Dedicated follower of fashion

   Recently, I visited my daughter and grandson in their Cheshire home-not too far away from the residences of certain lavishly rich footballers, but on nothing like the same grandiose scale. When visiting them, I like to go to the local multi-store shopping complex: itself the size of small town, and then I go into the shop that sells Mark’s and Spencer’s clothing and gear. Half an hour later, pushing an excitable baby in a pushchair, we emerge with a good quality T shirt (£6); a pair of black slacks (for everyday wear-£9) and two packs of 10 black socks (‘priests have the blackest socks in the world’-Father Ted. £10). A very satisfactory shopping experience done with, I loiter outside the shop to await my wife and daughter, who have been pursuing an equally impecunious shopping experience in the M&S for women at the other side of the complex. ‘What’s this? I ask myself, looking at the shop to whose window I have my back. ‘A designer clothes shop’ I answer myself. And there were all the designer labels: Armani, Dolce and Gabbana, Lacoste-you name it, they had it, and there was a sale on too! So, for the second time that day, my grandson and I risk life, limb and wallet thickness in a clothes shop.I emerged, blinking, some two minutes later having realised that their idea of a ‘sale’ was to sell the exact same T shirt that I brought across the road for £6 for £40!    The difference? A designer label. And this kind of price inflation was repeated for all the clothing-similar slacks to mine-£50! I seriously considered standing for a while and re-directing the poor unsuspecting fools to M&S, but my too often embarrassed (by me) wife and daughter prevented this from happening, and instead gently led my shocked self away explaining that that was what people did in Cheshire: it wasn’t the quality of the clothing that mattered, but that you could demonstrate by wearing ‘the label’ that you were a person of substance and had some money (to burn).

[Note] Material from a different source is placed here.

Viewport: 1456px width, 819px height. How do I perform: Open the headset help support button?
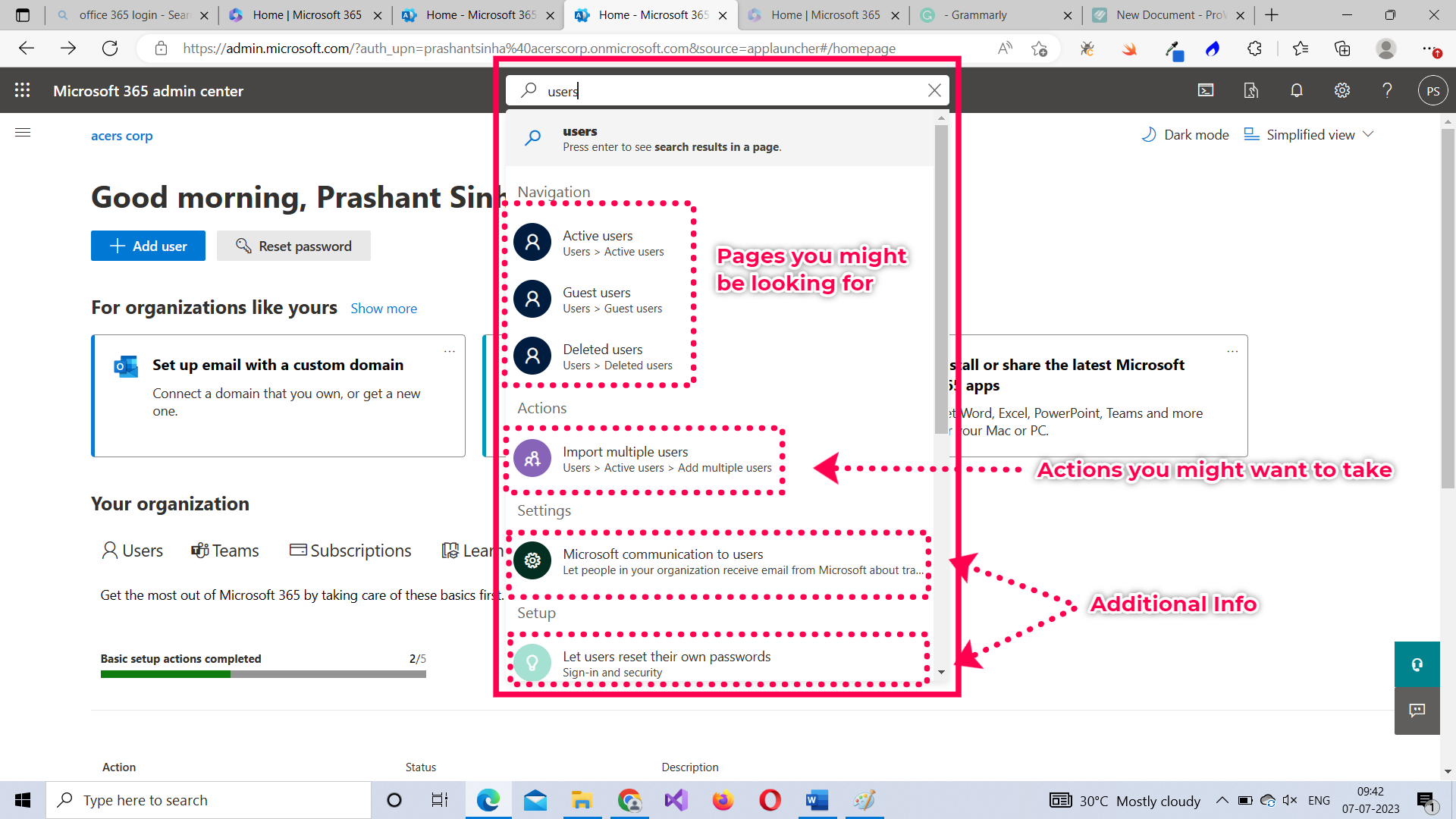point(1417,664)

Being a Yorkshireman, it took me quite a few days to recover and even now I have moments of withdrawal when I consider contacting the Ombudsman. It seemed to me to be the worse kind of ‘keeping up with the Joneses’ and a sad indictment of a consumer mad society. Whatever happened to ‘consider the lilies of the field, they neither sow nor spin and yet Solomon in all his glory was not arrayed like one of these’?

Recently, I read a charming little book entitled ‘The Return of the Economic Naturalist’ by Robert H Frank in which he questions, as an expert, some of our modern understandings of economics: the ‘trickle down theory’, the efficacy of lowering taxes etc. I leave you with a quote…

Social critics in the past have relied mainly on their own personal prejudices about how we might best spend our money. But a large body of scientific literature suggest our recent spending patterns have not served us well. Careful studies show, for example, that when everyone acquires bigger houses and more expensive automobiles, the new higher standards become the norm, with the result that these expenditures yield little satisfaction. Other evidence suggests, however, that the same resources could have been used in ways that bring permanent increases in health and happiness. The time required to earn the money to pay for larger houses, for instance, could be freed up for family and friends, exercise, or longer vacations. …we may call this ‘inconspicious consumption’. Those who spend more on inconspicious consumption are more likely to describe themselves as happy…less likely to seek psychological counselling…attempt suicide. And they are less likely to die or be ill in a any given year.

Where your treasure is there will your hearts be  also?



~ by Tim Ellis on June 25, 2009.

2 Responses to “Dedicated follower of fashion”

  1. I am also looking for good quality stuff with a reasonable price tag (I’m Dutch – need I say more?) But… we should also consider this question: who made these low-priced clothes and shoes and did they get a fair share for their labor? The problem is: we just don’t know whether somebody was exploited to make cheap shoes, sweaters or shirts and/or posh designer clothes. I agree – we need to ask ourselves some questions about demand side of the economy (why do we want to buy stuff that we don’t really need and why are we willing to pay too much money?), but I think we should ask the more important questions about the supply side… as dedicated followers of Jesus. Please note: I am not lecturing anybody, just raising awareness and asking some questions that are bothering me these days.

  2. Very good point, well made. I think there’s some evidence that the ‘sweat shop’ clothing often becomes designer products. Marks and Spencer’s have an ethical trading policy, I believe.